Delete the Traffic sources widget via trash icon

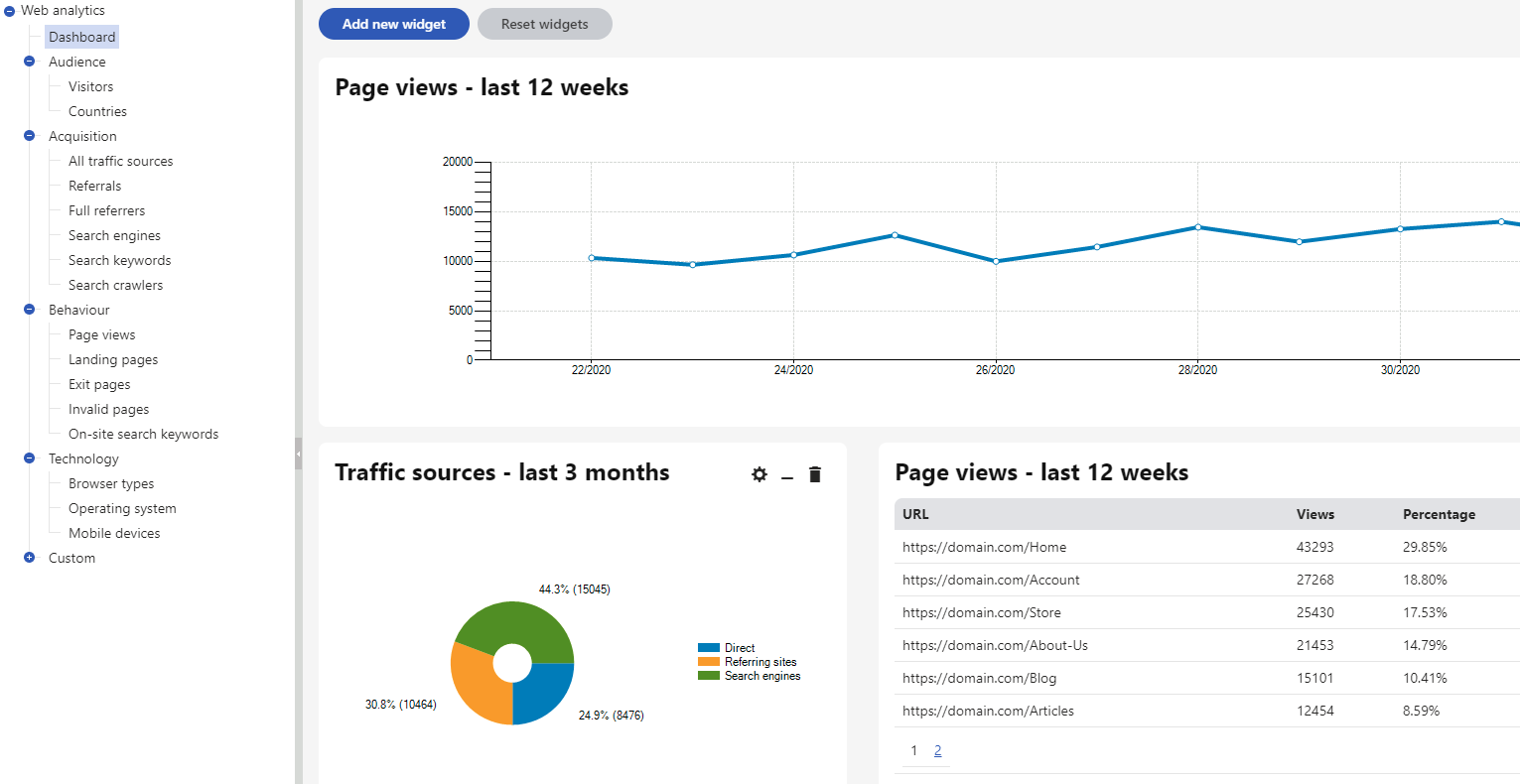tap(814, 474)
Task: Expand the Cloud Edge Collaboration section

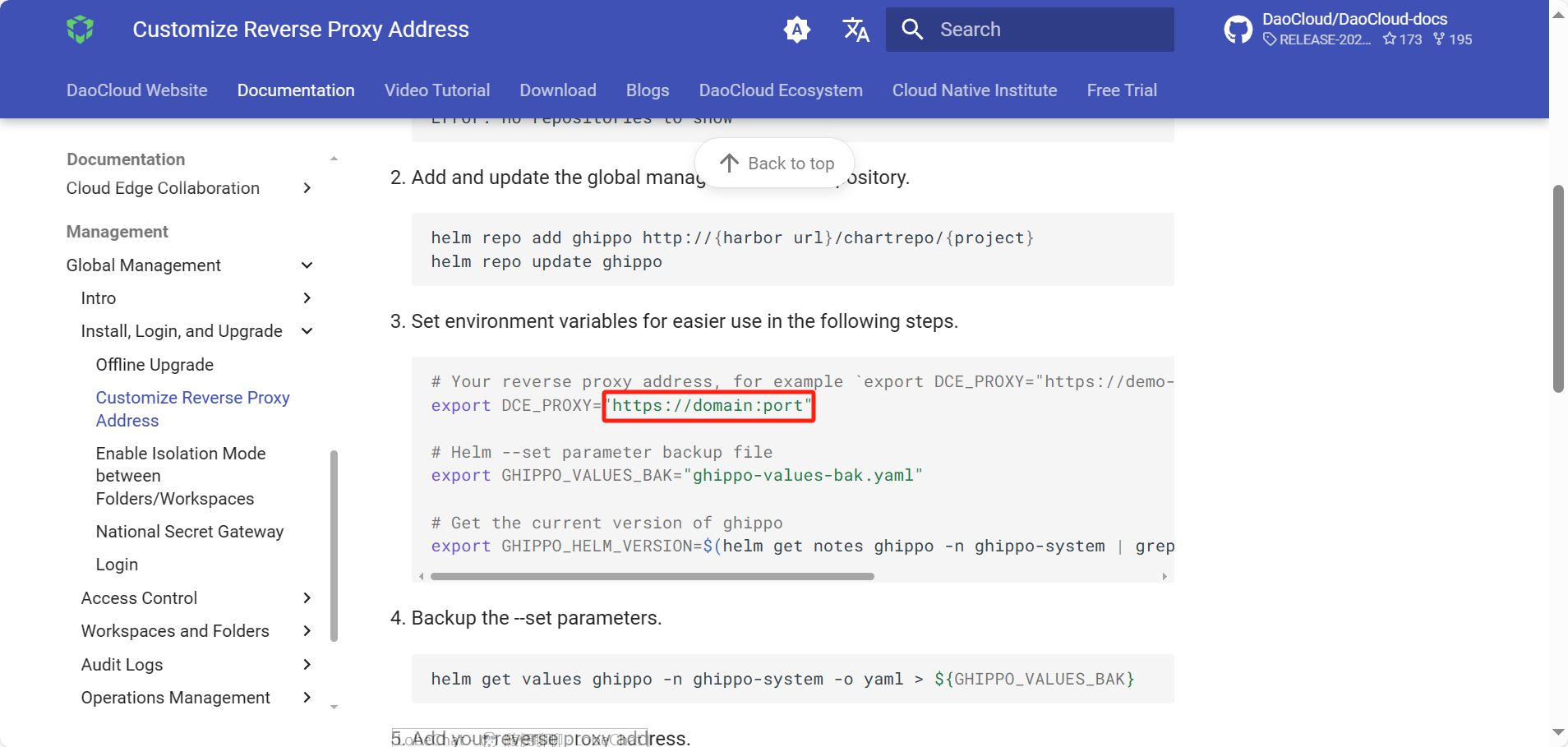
_ _ _ _
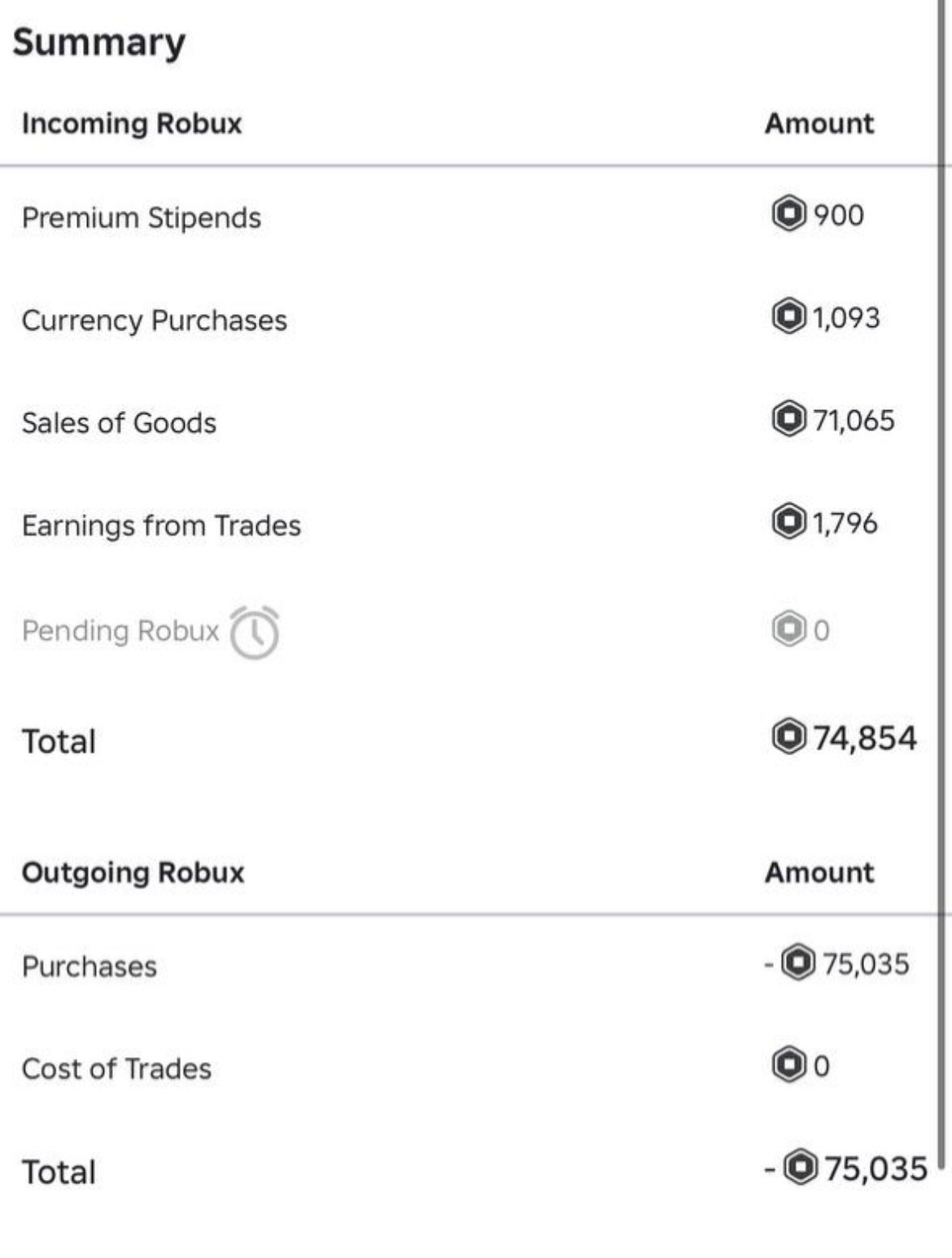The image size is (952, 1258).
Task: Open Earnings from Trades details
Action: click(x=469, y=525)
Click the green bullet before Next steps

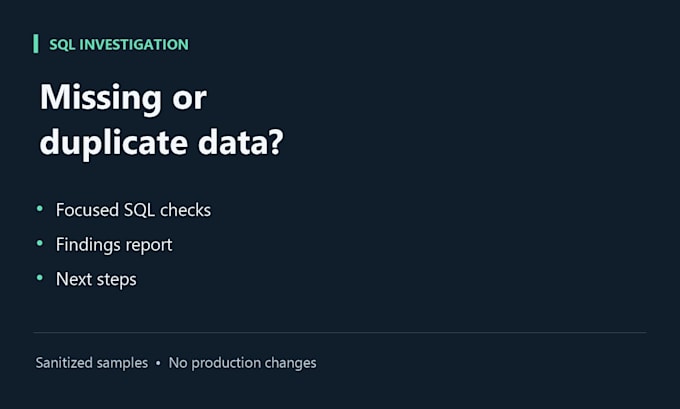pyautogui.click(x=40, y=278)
_ _ _ _
— Task directions —
In the material above, the stretch from the line with "Delete the Traffic" through the line with "Task: Expand the" is to be given again exactly, minus the pictures.

— Task result —
Delete the Traffic sources widget via trash icon

tap(814, 474)
Task: Expand the Cloud Edge Collaboration section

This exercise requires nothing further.